The Mudcat Café TM
Thread #77771   Message #1420857
Posted By: McGrath of Harlow
25-Feb-05 - 01:20 PM
Thread Name: BS: The Religious Left
Subject: RE: BS: The Religious Left
But he doesn't say that. Nowhere does he say that.

What he does do is stress the importance of ensuring "the necessary support to the mother and child in poverty after birth". His point is, surely, that while voluntary and private charity is enormously important, for all kinds of reasons - it does not in fact ensure that this necessary support is available wherever it is needed, and at the level needed.

If I misunderstood Jim T to be suggesting that people on the left do not actively get involved in helping people who need help, that was because of that comment about "the deafeningly silent response", to the question about personal direct helping, together with his remark about how people on the left believe that government programmes are "the only means by which one would express their care for the poor".

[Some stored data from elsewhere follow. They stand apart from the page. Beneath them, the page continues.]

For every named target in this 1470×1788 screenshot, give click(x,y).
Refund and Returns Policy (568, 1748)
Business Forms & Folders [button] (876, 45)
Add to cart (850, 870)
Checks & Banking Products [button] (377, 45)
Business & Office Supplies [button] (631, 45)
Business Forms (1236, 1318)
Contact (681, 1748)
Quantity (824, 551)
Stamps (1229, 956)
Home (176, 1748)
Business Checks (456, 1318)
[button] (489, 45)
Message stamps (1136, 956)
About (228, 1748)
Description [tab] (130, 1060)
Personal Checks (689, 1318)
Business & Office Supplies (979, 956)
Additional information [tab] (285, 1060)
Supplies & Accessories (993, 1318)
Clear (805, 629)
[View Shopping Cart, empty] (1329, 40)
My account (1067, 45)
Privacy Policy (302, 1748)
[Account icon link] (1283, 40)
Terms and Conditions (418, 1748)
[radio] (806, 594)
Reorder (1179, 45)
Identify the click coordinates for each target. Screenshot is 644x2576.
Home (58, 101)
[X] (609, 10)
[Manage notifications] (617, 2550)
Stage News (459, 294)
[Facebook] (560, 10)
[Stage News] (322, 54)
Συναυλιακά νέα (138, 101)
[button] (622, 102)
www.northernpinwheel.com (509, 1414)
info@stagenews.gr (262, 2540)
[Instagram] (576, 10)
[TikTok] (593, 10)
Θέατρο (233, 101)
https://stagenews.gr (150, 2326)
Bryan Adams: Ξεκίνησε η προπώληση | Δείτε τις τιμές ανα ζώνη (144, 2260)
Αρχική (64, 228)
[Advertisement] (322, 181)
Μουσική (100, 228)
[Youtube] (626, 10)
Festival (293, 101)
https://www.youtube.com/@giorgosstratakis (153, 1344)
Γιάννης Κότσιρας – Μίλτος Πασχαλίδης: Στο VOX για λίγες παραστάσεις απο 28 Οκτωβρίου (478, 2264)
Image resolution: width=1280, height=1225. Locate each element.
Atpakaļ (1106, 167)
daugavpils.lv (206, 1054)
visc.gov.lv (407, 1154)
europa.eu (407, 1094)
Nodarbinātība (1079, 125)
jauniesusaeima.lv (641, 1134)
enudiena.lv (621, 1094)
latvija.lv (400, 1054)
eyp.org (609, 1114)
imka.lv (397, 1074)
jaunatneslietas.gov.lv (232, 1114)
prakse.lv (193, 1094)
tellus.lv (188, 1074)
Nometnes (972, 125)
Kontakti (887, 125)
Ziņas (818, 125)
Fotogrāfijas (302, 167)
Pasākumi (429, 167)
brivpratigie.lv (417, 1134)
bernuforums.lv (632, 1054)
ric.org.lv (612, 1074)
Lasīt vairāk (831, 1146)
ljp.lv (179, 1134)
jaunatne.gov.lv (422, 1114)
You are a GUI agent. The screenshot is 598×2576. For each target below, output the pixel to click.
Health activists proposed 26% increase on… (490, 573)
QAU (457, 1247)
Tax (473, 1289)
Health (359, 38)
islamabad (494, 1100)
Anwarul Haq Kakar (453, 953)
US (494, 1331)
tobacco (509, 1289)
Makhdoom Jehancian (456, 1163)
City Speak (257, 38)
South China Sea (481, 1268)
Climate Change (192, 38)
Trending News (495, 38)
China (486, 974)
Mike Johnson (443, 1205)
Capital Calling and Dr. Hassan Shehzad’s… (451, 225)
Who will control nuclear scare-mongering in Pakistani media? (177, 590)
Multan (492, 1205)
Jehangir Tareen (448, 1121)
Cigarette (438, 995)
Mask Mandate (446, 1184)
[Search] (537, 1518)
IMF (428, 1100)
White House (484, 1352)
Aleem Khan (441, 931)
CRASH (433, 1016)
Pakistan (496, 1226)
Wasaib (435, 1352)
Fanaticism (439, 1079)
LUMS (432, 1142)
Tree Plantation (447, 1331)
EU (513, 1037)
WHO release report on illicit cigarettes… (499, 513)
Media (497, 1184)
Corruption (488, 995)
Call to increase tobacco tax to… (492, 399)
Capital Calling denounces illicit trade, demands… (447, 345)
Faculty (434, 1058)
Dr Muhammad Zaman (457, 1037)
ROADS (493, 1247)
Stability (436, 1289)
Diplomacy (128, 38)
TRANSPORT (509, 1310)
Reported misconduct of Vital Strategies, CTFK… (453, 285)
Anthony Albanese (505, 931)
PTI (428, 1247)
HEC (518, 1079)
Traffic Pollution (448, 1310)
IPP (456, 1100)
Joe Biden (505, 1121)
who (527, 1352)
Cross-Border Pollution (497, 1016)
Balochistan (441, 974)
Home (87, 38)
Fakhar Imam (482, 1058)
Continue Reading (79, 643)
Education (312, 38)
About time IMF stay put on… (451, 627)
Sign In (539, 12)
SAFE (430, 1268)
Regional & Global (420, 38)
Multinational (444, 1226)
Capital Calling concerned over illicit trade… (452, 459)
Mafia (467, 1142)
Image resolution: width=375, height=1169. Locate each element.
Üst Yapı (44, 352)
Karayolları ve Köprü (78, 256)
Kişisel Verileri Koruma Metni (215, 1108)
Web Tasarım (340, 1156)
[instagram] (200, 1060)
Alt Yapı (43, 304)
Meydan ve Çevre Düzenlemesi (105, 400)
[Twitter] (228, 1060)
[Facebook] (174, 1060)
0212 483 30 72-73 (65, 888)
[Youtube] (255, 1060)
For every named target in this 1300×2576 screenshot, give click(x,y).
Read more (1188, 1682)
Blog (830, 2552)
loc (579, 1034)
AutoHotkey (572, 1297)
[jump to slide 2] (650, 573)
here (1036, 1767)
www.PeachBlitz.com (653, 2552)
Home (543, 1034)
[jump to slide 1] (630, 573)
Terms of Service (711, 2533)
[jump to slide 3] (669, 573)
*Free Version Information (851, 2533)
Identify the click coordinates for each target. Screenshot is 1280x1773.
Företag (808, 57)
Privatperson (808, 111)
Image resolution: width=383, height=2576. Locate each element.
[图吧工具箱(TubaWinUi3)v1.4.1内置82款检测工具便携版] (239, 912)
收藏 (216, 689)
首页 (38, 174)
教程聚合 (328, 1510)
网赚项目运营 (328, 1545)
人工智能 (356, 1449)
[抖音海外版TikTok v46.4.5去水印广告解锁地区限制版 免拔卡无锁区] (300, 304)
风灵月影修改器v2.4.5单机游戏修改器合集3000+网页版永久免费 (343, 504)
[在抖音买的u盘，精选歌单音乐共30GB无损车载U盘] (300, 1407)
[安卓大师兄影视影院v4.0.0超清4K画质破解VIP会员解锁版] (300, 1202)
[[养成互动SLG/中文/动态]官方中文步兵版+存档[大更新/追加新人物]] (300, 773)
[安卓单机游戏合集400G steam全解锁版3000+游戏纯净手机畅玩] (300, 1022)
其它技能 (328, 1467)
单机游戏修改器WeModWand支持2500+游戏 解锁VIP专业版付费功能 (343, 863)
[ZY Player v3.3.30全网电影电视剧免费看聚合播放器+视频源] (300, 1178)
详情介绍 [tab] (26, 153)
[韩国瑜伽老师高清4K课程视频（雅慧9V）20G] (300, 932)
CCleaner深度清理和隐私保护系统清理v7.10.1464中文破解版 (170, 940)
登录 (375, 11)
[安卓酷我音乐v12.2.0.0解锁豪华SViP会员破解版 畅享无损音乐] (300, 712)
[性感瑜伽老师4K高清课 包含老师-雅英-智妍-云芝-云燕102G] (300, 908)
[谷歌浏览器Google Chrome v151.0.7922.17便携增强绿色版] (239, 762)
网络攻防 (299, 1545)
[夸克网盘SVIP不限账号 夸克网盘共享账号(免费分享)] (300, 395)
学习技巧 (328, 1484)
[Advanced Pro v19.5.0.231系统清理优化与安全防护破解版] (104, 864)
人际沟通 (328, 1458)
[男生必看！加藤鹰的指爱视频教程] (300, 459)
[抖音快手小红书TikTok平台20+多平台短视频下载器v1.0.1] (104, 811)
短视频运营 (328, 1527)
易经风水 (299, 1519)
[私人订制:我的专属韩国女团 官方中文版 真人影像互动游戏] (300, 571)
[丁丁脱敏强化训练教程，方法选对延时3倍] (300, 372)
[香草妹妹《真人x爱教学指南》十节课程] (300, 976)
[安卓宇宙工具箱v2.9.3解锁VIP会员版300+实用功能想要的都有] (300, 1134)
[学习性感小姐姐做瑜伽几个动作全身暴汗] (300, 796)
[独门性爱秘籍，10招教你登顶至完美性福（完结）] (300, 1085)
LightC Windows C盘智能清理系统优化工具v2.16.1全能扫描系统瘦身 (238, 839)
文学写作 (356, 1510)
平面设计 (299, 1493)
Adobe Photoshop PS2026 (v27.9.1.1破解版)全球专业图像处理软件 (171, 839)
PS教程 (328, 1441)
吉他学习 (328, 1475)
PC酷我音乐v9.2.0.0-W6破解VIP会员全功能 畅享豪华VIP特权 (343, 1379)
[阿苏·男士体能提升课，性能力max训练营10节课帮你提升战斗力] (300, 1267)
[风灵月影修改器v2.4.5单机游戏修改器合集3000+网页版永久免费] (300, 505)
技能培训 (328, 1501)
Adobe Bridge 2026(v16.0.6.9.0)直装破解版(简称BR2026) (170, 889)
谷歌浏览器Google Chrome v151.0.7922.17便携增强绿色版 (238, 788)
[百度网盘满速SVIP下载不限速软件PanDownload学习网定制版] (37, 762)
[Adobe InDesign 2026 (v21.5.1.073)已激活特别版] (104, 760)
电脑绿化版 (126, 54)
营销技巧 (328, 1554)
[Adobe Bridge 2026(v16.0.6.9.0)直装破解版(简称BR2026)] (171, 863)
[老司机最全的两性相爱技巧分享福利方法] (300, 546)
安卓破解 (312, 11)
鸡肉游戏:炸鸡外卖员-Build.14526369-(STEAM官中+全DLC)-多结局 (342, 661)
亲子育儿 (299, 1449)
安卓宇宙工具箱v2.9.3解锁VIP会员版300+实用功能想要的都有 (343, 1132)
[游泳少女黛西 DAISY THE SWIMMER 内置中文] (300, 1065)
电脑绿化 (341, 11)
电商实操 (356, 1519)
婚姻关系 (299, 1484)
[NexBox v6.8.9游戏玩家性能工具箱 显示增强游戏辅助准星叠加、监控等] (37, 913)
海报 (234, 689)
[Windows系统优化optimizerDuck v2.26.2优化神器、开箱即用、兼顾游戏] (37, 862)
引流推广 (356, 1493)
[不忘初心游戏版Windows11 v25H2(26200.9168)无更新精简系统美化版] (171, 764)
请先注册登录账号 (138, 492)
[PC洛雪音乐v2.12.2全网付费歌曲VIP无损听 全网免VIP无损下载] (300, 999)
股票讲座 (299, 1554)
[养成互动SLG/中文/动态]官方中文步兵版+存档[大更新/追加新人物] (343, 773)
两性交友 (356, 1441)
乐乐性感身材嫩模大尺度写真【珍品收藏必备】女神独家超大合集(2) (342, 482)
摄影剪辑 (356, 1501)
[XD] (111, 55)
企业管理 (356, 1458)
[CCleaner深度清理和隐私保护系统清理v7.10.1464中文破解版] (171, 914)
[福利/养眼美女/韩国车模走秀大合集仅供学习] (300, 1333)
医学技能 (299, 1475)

The important thing is that people should be able to have the support and help they need in order to be full members of society. There is disagreement between those on the one hand who might think that main help should be as of right from benefits of one sort or another, with private charity filling the gap, and those on the other hand who see it as the other way round, with official benefits filling the gap - but that is not such an enormous difference, and in practice it can be bridged. There are plenty of examples where public resources have been channeled through voluntary organisations, and where volunteers have layed a vital part in public aid programmes.

The real gap is between those who agree with that first sentence in that last paragraph, and those who do not, and who are content to leave the gap I mentioned unfilled, for ideological reasons. And unless we keep a close eye out, that kind of thinking can get in the way of making sure that we care for our neighbours. And that can happen both on the left and on the right.